If the matrix A does not have full rank, there is no inverse. In consequence you cannot find any B, which satisfies A*B=eye . This is the definition of the rank, of invertible and there cannot be an "alternative".

This means, that the question is not meaningful. It is like asking for the inverse of 0. There is none.

Bruno Luong
on 9 Dec 2018

Deepa Maheshvare
on 9 Dec 2018

Sorry for the silly questions .

For example in the least squares solution,

A^TA x = A^Tb ; inverse is (A^TA) , exists only when the columns of A are linearly independent.

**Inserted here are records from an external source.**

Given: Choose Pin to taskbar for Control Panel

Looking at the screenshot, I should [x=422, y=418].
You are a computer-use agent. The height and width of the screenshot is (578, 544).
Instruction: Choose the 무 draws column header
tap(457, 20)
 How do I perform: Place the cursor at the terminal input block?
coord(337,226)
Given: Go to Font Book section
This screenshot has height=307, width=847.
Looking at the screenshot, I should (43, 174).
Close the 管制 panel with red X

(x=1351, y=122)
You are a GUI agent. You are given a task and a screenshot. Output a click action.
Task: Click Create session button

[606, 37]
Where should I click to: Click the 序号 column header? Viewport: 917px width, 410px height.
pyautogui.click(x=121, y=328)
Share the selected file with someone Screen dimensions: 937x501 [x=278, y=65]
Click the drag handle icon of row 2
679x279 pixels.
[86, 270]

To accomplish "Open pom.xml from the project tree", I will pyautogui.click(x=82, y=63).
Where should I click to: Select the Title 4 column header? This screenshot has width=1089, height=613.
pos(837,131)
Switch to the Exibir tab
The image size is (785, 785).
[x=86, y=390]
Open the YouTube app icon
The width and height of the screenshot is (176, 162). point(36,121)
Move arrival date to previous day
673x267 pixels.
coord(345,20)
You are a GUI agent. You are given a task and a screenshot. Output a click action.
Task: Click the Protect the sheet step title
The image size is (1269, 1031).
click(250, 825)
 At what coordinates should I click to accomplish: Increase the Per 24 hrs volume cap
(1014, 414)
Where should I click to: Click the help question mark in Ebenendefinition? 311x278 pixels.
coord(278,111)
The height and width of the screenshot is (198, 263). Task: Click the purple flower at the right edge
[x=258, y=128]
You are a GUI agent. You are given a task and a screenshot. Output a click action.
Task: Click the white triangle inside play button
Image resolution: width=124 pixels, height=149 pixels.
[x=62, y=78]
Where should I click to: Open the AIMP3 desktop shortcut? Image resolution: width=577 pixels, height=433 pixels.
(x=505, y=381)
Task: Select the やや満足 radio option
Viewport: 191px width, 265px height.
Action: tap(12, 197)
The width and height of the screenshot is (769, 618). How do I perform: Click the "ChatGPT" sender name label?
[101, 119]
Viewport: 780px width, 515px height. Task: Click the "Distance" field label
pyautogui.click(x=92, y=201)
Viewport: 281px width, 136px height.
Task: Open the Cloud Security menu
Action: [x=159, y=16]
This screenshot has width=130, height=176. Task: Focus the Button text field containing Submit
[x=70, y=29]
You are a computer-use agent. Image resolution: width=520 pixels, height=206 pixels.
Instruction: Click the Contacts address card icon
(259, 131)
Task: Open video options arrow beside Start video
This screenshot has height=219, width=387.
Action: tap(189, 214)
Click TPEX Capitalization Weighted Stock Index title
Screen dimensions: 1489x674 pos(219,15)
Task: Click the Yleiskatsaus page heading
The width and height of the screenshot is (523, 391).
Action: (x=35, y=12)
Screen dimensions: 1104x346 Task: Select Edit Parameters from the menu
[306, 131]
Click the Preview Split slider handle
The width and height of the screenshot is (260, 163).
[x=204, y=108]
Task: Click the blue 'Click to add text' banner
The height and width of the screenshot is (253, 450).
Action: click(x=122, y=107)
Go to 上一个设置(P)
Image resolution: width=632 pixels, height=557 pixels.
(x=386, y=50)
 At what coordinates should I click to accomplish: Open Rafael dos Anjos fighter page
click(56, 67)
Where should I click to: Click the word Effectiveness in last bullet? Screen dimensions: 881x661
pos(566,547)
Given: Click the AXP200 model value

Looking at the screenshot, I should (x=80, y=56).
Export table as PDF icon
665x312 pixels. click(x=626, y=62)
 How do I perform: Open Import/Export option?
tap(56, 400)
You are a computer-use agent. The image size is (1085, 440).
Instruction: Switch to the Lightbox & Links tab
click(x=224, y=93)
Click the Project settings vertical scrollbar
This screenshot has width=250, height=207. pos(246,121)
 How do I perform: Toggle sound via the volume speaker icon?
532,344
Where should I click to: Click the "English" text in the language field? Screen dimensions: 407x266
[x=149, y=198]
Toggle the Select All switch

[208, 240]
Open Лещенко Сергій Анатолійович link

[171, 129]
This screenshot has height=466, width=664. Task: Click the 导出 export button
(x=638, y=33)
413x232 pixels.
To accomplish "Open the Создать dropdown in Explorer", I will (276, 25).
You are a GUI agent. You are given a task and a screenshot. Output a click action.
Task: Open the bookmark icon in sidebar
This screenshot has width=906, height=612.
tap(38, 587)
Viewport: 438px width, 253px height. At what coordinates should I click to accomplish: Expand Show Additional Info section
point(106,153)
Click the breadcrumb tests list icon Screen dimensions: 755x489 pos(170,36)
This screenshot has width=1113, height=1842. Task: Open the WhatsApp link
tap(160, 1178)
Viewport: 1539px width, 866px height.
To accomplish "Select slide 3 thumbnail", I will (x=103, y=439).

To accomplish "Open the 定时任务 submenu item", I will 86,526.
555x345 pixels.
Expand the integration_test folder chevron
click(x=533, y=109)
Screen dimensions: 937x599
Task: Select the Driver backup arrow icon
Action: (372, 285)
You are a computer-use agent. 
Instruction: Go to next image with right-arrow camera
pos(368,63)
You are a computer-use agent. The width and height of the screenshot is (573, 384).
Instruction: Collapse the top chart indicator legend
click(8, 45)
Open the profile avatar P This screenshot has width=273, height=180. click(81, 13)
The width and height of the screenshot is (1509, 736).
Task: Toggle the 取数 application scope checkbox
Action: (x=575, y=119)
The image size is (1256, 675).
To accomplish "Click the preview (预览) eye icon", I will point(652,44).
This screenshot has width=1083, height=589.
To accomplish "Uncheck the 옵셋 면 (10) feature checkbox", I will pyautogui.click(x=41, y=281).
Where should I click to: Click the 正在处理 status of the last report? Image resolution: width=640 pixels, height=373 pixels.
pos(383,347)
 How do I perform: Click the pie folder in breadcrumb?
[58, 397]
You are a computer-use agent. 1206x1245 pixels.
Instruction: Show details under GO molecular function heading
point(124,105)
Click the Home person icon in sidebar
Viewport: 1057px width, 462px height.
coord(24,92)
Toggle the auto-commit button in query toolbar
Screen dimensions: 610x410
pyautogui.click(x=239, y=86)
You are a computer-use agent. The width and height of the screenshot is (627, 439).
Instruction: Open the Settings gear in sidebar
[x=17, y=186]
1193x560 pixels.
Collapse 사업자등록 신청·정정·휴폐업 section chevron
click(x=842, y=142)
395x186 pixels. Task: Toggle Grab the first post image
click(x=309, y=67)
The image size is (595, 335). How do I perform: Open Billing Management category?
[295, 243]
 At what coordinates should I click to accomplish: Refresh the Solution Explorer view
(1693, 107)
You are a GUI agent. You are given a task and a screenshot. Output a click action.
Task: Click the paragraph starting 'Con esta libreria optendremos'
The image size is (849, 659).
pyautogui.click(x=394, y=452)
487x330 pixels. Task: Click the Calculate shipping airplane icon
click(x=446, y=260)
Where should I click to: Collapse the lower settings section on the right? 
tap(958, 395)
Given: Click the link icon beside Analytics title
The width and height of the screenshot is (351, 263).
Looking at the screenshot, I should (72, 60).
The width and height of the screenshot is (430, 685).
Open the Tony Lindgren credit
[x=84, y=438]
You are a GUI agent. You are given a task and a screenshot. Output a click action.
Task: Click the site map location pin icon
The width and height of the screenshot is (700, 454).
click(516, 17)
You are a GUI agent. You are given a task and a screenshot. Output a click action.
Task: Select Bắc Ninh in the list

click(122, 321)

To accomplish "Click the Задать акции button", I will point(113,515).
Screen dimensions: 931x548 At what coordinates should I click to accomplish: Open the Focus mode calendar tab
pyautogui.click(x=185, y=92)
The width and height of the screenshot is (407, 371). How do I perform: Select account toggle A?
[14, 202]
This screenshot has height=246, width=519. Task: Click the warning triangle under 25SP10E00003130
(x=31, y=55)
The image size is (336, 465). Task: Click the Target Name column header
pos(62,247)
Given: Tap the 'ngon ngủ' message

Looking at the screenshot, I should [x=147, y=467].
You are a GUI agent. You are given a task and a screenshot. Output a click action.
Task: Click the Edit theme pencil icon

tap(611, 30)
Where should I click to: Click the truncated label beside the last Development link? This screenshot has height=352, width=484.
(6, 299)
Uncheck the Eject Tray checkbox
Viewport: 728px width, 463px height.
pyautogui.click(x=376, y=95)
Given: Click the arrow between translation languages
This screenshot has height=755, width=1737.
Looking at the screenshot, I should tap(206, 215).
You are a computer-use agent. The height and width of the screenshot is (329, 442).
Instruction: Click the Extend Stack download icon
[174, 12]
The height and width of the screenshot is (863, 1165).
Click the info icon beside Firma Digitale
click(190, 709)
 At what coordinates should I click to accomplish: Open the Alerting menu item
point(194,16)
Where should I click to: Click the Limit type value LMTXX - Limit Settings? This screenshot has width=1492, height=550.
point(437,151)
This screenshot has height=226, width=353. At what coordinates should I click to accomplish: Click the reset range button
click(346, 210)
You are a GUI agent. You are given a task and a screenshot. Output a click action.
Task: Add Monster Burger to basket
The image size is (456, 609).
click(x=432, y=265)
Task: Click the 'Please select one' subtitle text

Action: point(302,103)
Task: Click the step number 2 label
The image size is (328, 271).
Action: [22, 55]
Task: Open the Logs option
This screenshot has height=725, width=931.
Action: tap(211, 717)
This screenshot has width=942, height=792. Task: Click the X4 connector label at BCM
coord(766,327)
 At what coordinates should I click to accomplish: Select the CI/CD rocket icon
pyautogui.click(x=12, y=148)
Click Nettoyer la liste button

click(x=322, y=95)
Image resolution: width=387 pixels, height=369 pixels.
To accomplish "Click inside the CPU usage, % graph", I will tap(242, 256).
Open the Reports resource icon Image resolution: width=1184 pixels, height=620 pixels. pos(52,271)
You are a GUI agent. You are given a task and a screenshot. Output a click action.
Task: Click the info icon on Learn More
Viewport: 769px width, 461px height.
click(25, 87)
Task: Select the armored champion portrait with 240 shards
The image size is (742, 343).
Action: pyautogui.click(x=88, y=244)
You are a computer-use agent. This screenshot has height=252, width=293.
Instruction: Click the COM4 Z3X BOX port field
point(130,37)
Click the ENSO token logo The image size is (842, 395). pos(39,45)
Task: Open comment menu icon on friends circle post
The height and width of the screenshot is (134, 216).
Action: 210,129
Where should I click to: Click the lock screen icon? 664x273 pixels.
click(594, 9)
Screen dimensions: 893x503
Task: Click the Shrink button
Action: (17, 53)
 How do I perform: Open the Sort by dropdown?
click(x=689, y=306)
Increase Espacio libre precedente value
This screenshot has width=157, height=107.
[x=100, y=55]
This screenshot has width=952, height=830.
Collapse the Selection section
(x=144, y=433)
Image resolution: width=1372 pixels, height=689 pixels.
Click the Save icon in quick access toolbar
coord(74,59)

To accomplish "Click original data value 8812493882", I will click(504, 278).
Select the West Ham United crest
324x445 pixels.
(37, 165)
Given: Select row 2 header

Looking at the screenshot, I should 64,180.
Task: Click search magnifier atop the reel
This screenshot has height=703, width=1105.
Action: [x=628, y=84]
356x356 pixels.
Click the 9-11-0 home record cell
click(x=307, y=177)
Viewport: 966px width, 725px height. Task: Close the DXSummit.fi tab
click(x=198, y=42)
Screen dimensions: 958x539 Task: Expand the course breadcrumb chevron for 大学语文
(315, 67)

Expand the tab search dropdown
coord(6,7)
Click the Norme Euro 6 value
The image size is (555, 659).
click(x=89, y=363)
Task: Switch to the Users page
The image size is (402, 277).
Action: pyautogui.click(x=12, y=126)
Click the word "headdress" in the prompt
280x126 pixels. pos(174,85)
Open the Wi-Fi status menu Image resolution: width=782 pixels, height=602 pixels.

In my example, the matrix is not full rank and the decomposition has the same rank as A, then what does it mean to compute the pseudo inverse?

Bruno Luong
on 9 Dec 2018

If you want an interpretation, in your case

A*pinv(A) = pinv(A)*A

is the matrix of projection on Image(A), which is a subspace of dimension 2 of R^3.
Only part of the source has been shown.